● **Set problem A**
Answer these about the SQL quiz discussion:
(i) What does the first comment give as an example of an aggregate function?
(ii) What does the first comment call GROUP BY and HAVING?
(iii) In masto's comment, what does the window framing default to?
● **Set problem B**
Write the next part of the SQL quiz discussion, picking up after its last line.

● **Text shown**
#####

1. Q0's success messages says "Group by and Having are commonly used aggregate functions". This terminology is incorrect. SUM() is an aggregate function. GROUP BY and HAVING are clauses. 2. Without an ORDER BY clause, there's no guarantee of the order of the result, but the quiz appears to require the output rows to be in the same (in the case of Q0, undefined) order as the expected rows. While this is unlikely to spontaneously change, it's like depending on the order of an unordered hash map. As long as you're teaching people things, it's good to instill the habit of always ordering their results.

masto8y ago

Q1: It's not apparently from the way the schema is shown whether "name" is a unique key. The suggested SQL will produce incorrect results in the case of a duplicate name as the window framing defaults to RANGE UNBOUNDED PRECEDING, so following peer rows are included in the aggregation.

andy_bootOP8y ago

True. Well observed. How would you resolve this?

#####

● **Stored data**
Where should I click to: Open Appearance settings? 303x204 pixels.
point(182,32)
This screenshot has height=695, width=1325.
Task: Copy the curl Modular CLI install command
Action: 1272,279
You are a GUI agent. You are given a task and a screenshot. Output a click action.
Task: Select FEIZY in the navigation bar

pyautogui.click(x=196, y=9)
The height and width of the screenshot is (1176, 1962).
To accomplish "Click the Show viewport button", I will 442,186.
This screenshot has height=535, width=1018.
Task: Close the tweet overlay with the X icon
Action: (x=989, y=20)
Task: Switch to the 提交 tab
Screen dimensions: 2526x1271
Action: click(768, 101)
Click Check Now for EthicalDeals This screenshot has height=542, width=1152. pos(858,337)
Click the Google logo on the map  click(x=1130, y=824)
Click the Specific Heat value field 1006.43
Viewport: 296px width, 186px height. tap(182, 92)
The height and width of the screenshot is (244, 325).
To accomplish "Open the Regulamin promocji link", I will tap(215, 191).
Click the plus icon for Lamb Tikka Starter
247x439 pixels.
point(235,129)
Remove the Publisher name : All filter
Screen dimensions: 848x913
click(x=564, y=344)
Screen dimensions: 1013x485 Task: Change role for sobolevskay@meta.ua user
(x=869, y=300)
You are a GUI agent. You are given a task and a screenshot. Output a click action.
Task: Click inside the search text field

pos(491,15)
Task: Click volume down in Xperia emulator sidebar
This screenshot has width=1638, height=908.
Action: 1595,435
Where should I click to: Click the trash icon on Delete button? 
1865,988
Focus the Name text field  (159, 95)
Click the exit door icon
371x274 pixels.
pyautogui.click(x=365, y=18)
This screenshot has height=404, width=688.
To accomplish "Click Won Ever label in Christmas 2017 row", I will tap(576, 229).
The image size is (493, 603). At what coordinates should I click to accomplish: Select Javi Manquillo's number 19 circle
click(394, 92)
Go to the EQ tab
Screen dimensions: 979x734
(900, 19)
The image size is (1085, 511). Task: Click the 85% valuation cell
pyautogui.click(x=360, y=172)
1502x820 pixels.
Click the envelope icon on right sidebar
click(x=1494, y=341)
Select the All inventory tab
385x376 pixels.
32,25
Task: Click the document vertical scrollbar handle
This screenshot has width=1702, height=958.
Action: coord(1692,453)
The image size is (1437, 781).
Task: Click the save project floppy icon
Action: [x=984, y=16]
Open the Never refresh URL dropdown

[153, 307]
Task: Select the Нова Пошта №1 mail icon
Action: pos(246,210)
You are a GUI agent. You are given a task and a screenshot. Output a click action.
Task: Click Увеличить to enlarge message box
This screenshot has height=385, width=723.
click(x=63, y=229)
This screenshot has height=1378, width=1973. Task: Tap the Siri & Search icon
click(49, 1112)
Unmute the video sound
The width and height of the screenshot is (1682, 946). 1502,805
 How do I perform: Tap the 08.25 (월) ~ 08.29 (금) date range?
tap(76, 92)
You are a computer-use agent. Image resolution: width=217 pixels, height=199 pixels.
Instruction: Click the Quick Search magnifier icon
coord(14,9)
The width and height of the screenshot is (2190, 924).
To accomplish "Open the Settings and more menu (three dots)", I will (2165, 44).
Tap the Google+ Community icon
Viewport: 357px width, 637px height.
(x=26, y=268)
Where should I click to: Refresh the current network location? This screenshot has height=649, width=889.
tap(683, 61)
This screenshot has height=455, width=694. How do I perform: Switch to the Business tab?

#####

● **Answer A**
(i) SUM()
(ii) Clauses
(iii) RANGE UNBOUNDED PRECEDING

● **Answer B**
1 more reply

andy_bootOP8y ago

1) Yes. I'll re-word that part. 2) I debated with myself on that. On one hand it is clearly better to ORDER BY. On the other hand I'm trying to teach people the window functions and I don't want them typing in more SQL than they have to.

karmakaze8y ago· 2 in thread

I've used a few of these and it's great to practice using more!

Q7 includes output:

  Misty   5.7  0.2
  Oscar   6.1  0.4
  Smokey  6.1  0.0

How would one show 0.4 for both Oscar and Smokey?

http://www.windowfunctions.com/questions/7

dancek8y ago

I'm not sure how you'd do this with windowing functions, but at least you can use common table expressions (WITH) to achieve what you're asking for.

The site is down right now, so I had to test using my own db instance. Column and table names might not match.

  WITH
      distinct_weights AS (
        SELECT DISTINCT weight
        FROM cats),
      weights AS (
        SELECT
          weight,
          lag(weight)
          OVER (
            ORDER BY weight ) AS lag
        FROM distinct_weights)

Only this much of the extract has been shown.